== Supplied passage ==
####
Senior Python developer

Grid Dynamics·Poland·Офис·2д. назад

We are looking for an experienced Software Engineer in Performance Infrastructure to join our team. This position is part of a high-impact project for a world-renowned global tech leader and AI innovator. You will be focused on optimizing large-scale machine learning workloads for next-generation hardware within a High-Performance Computing (HPC) and Compiler Infrastructure environment. Your core mission will be to manage the end-to-end health, precision, and reliability of performance benchmarking pipelines, working at the intersection of automated infrastructure and performance engineering.

Essential functions

Responsibilities:

Performance Analysis & Validation: Evaluate results from automated benchmarking suites to detect and analyze performance shifts and shifts in metrics.
Root-Cause Analysis: Perform deep-dive root-cause analysis on bisection results to identify specific code changes responsible for performance regressions.
Infrastructure Automation: Develop and maintain Python-based tooling for benchmark automation, hardware configuration management, and automated data recovery.
System Debugging: Troubleshoot failures within the benchmarking pipeline, including script errors, environment misconfigurations, and resource allocation issues in distributed clusters.
Data Pipelines & Dashboards: Maintain and enhance data pipelines and visualization tools to ensure high-fidelity performance metrics are consistently available for engineering teams.
Technical Documentation: Develop and maintain engineering playbooks and best practices to improve consistency in performance testing and incident investigation.
####
== Exercise set ==
• A. Decide whether each statement agrees with the job posting, giving yes or no plus the deciding words quoted from it: (i) The role includes building Python-based tools for benchmark automation. (ii) The project is for a small regional startup. (iii) Root-cause analysis is carried out on bisection results.
• B. Reproduce part of the job posting word for word, beginning at the words that have "Performance Analysis &" and stopping after "for performance regressions.".
Answer from the job posting alone.

== Data section ==
####
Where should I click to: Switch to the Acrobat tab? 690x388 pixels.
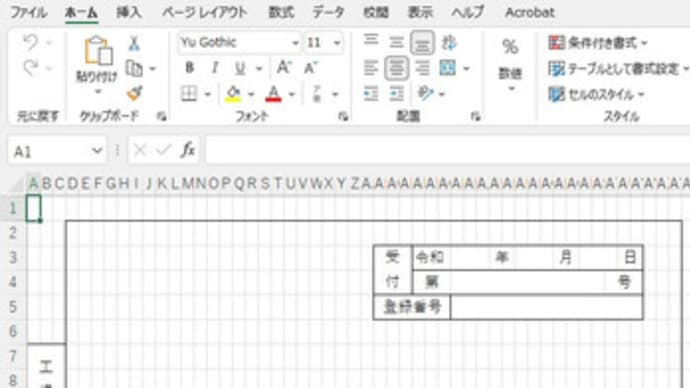tap(529, 12)
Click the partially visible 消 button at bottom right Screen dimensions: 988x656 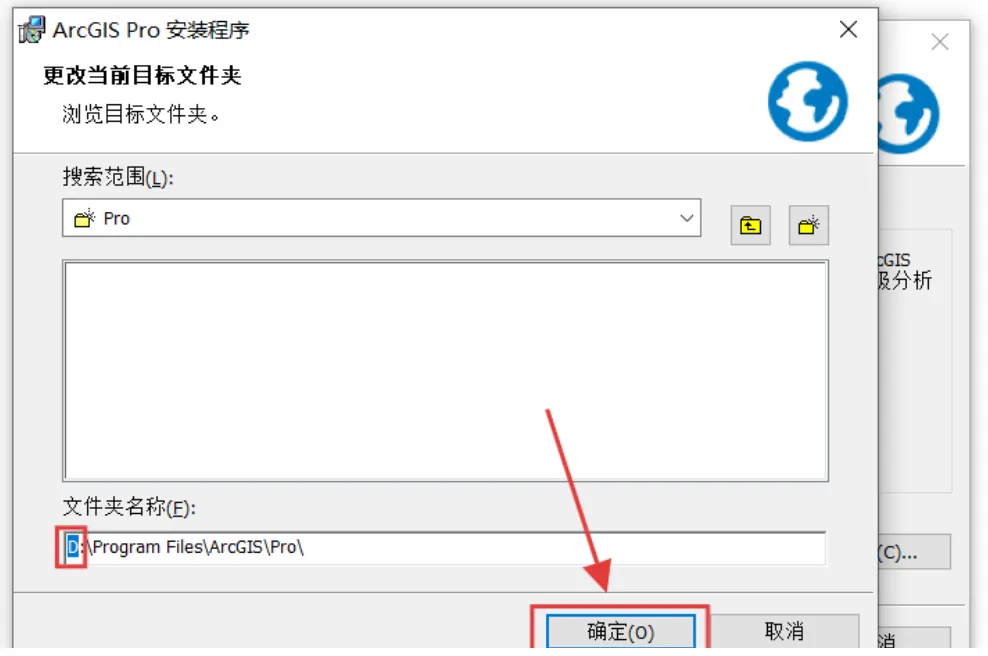914,638
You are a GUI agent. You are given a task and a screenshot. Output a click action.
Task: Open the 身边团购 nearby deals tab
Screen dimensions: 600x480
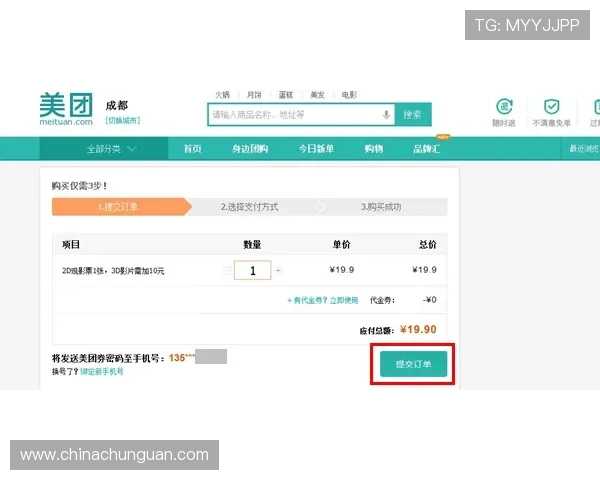pyautogui.click(x=250, y=149)
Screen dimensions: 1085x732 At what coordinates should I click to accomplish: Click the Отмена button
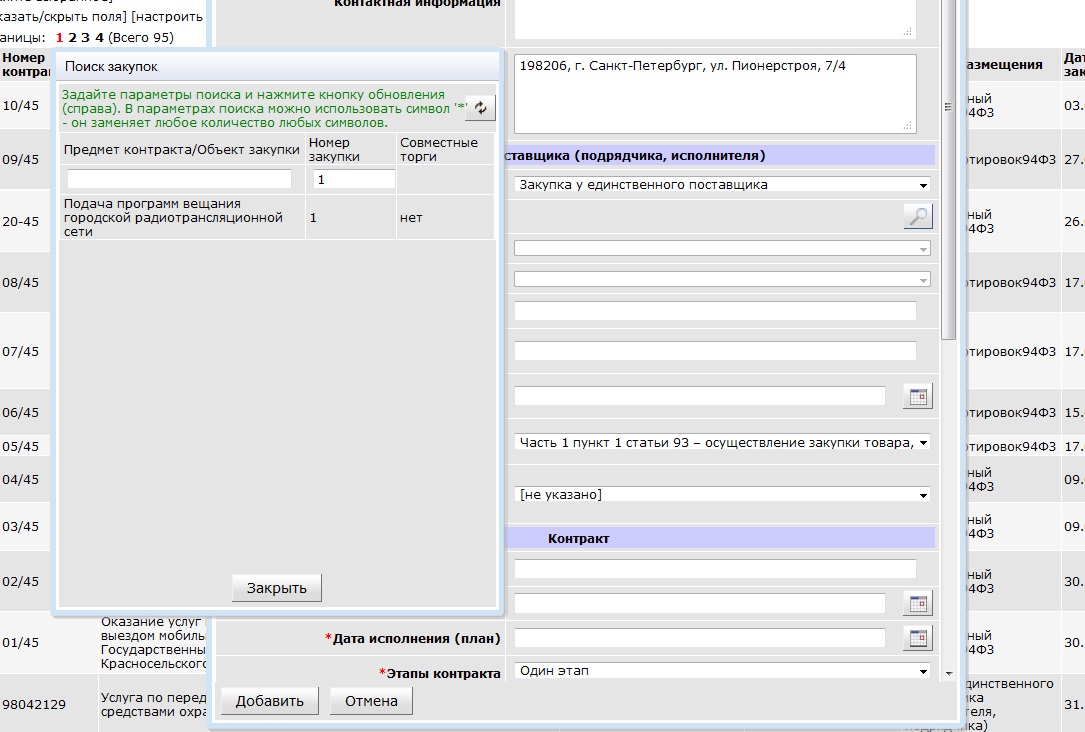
####
== Answers ==
• A.
(i) Yes: "Develop and maintain Python-based tooling for benchmark automation"
(ii) No: "a world-renowned global tech leader and AI innovator"
(iii) Yes: "Perform deep-dive root-cause analysis on bisection results"

• B.
Performance Analysis & Validation: Evaluate results from automated benchmarking suites to detect and analyze performance shifts and shifts in metrics.
Root-Cause Analysis: Perform deep-dive root-cause analysis on bisection results to identify specific code changes responsible for performance regressions.